### Source data

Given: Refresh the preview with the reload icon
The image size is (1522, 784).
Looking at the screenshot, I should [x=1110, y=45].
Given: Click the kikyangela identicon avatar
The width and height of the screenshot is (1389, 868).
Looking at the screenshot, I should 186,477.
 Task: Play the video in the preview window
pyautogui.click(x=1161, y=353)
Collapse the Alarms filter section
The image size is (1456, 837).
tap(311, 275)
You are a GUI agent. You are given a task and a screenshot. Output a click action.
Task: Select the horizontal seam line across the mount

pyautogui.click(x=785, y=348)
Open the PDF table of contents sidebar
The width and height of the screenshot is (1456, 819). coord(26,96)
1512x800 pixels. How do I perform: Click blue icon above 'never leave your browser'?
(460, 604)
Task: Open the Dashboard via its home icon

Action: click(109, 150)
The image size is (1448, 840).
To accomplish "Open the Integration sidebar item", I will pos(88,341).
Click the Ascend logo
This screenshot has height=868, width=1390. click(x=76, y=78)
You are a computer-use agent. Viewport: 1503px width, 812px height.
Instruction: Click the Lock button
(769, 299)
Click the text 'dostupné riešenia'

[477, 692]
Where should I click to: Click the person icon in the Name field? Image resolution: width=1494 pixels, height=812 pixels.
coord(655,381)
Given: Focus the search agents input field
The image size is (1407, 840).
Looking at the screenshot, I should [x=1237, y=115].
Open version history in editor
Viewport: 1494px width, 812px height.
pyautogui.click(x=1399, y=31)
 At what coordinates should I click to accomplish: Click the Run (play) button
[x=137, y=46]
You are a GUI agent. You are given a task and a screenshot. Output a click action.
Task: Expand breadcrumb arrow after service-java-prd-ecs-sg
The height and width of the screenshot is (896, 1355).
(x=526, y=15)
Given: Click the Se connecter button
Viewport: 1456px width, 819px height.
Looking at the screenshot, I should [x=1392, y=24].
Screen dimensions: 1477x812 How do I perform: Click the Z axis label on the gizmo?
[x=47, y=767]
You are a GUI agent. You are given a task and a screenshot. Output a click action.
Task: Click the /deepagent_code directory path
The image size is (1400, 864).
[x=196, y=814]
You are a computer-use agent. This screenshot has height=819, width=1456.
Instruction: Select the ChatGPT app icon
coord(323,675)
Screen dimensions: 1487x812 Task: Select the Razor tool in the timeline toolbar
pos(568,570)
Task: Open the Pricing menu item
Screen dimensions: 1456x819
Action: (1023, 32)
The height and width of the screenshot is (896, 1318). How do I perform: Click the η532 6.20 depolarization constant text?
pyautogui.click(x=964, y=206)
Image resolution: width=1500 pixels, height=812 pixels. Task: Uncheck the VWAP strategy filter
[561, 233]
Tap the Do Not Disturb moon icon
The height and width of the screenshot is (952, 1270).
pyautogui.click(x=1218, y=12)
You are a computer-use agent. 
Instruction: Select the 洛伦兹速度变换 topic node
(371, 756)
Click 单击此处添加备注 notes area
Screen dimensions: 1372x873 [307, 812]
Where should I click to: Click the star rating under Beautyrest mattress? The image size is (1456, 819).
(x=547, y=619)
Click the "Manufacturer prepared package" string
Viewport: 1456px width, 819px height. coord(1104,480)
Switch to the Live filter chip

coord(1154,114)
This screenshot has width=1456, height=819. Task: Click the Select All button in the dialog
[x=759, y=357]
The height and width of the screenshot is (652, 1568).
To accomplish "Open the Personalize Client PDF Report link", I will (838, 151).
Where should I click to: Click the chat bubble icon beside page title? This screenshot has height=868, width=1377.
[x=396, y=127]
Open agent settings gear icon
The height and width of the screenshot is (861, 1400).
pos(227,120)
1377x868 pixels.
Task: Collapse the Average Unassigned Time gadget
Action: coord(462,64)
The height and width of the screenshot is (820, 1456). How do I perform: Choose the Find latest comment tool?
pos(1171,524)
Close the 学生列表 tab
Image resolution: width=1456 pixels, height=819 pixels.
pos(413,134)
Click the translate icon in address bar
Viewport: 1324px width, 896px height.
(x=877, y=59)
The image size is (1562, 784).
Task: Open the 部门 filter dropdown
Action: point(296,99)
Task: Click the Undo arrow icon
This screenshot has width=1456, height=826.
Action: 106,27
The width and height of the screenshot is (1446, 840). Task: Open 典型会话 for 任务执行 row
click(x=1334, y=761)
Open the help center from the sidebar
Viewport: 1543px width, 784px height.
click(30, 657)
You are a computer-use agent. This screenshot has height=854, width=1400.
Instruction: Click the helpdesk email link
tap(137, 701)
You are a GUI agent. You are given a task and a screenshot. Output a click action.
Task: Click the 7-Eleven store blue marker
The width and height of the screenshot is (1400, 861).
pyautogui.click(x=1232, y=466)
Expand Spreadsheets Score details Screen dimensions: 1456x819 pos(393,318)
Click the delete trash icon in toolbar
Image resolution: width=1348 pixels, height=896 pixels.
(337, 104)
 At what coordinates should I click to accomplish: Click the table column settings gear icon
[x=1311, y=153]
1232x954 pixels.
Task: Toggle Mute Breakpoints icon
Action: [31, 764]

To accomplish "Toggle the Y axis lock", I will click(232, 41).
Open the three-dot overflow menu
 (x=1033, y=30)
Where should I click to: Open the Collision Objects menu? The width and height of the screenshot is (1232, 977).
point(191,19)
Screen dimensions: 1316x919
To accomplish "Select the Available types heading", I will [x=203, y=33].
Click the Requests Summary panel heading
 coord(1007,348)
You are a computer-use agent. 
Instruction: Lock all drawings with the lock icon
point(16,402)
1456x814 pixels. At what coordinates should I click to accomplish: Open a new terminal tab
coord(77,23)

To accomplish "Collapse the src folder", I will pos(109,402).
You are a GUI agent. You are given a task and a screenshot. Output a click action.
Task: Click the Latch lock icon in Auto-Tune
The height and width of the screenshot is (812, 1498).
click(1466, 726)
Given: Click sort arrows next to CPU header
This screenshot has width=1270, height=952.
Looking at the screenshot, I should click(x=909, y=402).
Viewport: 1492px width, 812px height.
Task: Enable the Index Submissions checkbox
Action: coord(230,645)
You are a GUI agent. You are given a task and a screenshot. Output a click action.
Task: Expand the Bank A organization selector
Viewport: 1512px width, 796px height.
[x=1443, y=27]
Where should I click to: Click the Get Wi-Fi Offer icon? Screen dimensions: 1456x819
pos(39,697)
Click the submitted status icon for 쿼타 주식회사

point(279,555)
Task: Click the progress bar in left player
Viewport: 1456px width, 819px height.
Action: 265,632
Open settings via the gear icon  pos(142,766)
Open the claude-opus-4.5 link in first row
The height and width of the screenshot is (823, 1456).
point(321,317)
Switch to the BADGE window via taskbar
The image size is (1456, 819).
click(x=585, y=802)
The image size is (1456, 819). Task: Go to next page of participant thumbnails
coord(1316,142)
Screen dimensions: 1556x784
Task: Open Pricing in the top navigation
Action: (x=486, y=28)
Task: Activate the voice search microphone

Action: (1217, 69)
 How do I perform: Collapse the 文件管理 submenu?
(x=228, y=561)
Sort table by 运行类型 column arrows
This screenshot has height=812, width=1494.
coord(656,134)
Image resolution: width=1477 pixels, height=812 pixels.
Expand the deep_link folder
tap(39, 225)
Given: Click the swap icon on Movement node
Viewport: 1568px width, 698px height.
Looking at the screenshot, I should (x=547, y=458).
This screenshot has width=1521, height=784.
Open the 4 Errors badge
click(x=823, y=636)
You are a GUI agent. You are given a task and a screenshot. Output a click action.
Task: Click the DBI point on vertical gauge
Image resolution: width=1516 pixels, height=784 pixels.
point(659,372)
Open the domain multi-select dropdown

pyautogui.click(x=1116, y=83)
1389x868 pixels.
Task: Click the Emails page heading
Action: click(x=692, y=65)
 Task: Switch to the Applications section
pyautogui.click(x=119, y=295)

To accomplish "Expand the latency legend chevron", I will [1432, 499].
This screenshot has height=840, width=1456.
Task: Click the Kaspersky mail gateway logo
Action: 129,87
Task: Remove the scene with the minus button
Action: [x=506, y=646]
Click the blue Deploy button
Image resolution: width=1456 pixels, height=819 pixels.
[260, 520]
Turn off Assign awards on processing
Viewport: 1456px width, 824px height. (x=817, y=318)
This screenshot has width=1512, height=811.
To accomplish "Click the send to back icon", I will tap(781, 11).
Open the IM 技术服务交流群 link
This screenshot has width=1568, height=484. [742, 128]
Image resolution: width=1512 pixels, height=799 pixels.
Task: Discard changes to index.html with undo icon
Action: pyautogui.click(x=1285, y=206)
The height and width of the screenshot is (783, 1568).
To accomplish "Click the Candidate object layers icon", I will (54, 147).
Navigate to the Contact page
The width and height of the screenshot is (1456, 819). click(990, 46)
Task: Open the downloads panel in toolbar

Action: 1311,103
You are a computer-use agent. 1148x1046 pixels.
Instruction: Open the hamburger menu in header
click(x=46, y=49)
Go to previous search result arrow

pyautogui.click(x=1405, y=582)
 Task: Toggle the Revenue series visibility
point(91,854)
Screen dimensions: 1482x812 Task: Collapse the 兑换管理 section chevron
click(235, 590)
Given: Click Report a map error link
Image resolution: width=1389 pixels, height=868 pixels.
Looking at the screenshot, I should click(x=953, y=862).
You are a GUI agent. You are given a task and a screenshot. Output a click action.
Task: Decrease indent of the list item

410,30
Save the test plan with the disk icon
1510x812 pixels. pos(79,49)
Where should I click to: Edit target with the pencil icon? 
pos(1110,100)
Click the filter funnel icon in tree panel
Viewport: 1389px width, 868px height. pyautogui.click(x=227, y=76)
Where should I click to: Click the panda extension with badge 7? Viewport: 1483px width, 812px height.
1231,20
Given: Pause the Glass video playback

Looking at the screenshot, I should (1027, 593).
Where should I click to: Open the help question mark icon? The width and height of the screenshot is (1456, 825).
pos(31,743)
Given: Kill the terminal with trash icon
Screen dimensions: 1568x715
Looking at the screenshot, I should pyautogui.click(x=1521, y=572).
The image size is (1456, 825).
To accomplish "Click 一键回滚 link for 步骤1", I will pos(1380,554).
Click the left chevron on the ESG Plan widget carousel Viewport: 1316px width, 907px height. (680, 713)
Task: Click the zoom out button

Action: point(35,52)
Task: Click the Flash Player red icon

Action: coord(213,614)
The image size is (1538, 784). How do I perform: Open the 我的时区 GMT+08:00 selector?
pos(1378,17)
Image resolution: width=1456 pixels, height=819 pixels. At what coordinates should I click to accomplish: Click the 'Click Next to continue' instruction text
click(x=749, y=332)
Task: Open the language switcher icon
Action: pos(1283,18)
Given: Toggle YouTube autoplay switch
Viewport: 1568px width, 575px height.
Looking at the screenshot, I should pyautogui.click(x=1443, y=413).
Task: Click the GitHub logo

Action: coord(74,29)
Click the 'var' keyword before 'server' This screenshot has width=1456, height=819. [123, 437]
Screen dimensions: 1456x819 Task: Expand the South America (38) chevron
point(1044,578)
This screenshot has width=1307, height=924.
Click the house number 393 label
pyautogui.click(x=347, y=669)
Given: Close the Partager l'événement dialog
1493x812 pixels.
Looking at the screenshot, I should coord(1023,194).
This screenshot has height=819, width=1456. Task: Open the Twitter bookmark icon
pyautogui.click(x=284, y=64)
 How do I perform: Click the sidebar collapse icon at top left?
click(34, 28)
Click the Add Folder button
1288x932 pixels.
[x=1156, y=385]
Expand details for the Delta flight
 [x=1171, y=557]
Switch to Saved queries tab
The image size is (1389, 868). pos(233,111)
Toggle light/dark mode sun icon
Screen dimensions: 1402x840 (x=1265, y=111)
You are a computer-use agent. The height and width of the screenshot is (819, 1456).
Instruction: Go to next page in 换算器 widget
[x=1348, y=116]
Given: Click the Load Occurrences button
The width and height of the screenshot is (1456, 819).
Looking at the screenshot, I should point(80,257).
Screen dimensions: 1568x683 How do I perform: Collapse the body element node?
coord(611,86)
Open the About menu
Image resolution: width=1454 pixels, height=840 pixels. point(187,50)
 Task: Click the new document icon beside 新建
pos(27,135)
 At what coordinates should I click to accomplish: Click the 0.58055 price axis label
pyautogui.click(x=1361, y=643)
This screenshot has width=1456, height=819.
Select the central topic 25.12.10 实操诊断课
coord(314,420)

######

-- Your assignment --
Pull every line with the string "Report" from the data above.

-- Result of this task --
To accomplish "Open the Personalize Client PDF Report link", I will (838, 151).
Given: Click Report a map error link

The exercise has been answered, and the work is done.